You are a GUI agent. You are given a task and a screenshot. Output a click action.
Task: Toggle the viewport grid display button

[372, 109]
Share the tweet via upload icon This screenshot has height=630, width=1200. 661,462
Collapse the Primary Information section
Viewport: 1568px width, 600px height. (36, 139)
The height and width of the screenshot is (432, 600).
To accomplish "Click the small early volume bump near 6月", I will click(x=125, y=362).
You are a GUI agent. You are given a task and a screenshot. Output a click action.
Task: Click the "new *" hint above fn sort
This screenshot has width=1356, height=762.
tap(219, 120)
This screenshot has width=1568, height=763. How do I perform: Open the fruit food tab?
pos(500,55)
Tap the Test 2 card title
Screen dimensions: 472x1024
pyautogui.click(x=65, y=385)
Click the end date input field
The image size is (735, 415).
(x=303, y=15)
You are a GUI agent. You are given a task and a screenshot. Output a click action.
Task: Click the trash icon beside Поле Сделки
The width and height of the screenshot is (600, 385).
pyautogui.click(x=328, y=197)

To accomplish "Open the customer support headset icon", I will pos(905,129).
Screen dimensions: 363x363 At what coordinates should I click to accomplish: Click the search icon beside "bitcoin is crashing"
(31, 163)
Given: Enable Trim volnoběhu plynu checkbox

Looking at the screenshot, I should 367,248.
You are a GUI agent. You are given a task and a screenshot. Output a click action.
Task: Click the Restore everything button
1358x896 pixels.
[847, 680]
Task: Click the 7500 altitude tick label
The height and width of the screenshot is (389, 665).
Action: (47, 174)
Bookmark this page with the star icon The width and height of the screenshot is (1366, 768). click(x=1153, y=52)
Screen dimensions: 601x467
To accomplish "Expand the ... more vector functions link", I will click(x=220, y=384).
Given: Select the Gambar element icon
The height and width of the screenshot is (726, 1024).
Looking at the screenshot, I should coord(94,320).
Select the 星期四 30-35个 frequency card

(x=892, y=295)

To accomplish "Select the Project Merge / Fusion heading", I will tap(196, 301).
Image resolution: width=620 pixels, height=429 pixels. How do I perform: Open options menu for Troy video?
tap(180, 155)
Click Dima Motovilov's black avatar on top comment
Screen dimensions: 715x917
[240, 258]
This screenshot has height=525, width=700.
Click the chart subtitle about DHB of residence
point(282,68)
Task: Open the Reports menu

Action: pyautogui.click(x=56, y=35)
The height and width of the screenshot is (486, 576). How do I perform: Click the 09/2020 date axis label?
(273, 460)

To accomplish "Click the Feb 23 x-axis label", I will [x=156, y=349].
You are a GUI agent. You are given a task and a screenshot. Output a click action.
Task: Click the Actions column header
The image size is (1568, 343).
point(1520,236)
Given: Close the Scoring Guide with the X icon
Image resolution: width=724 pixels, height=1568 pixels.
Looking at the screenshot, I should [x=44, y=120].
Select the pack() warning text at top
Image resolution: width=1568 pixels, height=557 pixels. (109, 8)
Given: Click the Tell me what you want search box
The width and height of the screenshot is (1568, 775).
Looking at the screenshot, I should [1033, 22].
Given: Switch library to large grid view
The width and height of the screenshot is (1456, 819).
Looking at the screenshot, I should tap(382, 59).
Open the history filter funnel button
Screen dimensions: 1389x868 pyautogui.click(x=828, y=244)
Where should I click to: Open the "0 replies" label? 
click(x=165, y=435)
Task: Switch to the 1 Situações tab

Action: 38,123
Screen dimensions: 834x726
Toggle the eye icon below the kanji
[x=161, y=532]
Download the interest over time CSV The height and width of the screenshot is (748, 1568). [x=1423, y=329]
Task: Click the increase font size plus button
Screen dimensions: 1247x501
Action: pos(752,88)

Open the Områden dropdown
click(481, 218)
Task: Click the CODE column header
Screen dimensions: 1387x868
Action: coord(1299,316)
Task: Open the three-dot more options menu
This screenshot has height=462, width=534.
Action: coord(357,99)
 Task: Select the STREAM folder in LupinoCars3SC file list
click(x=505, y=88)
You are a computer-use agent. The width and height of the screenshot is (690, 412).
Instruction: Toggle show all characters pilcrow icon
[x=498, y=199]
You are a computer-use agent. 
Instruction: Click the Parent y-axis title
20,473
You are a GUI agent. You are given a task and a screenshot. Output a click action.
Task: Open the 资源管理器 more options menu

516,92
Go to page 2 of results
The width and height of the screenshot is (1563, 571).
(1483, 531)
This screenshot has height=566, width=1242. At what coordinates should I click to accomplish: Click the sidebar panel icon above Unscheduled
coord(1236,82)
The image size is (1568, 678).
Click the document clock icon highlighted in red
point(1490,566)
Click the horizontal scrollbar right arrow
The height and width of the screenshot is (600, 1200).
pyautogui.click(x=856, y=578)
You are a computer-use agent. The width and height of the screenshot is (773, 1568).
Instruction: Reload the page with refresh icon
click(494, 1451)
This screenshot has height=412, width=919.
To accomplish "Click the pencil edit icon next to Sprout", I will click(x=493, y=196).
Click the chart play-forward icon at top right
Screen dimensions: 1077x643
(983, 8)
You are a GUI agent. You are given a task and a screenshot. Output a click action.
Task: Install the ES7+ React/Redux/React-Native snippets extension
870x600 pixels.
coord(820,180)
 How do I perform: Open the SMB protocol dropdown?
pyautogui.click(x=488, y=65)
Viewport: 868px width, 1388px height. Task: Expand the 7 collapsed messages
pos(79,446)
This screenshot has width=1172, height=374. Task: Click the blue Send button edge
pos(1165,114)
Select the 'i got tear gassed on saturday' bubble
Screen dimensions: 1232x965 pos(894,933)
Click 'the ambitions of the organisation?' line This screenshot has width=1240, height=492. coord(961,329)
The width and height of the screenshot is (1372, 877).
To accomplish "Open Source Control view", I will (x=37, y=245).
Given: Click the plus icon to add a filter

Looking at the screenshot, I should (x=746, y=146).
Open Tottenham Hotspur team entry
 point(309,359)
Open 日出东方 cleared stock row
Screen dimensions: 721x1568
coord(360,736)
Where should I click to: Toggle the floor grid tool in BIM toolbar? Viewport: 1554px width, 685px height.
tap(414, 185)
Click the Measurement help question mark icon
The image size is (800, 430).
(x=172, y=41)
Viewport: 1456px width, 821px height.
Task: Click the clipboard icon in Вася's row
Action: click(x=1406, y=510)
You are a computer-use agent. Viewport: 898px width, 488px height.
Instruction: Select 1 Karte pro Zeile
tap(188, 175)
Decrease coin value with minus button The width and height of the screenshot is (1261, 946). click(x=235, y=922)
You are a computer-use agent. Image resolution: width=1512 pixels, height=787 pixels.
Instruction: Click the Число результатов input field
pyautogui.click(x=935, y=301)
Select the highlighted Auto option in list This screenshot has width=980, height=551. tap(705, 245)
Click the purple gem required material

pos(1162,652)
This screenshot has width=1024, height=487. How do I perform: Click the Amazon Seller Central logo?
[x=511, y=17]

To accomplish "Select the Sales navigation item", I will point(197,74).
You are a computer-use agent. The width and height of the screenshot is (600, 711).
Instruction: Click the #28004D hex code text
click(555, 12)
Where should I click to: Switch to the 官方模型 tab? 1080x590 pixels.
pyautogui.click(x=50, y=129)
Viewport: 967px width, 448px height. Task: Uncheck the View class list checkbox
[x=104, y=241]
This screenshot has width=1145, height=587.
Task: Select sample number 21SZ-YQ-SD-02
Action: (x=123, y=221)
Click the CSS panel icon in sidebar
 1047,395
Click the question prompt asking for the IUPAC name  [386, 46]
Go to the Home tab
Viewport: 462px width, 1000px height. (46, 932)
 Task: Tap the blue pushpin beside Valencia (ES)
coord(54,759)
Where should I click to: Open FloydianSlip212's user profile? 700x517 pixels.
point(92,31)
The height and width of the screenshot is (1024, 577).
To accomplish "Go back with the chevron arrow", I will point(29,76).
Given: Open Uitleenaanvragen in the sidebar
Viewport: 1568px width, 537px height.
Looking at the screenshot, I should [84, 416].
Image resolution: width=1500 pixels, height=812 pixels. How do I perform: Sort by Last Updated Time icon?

* [Task] Scan the records for the word "column", and copy each line where it is found.

* [Final answer]
Task: Click the Actions column header
Task: Click the CODE column header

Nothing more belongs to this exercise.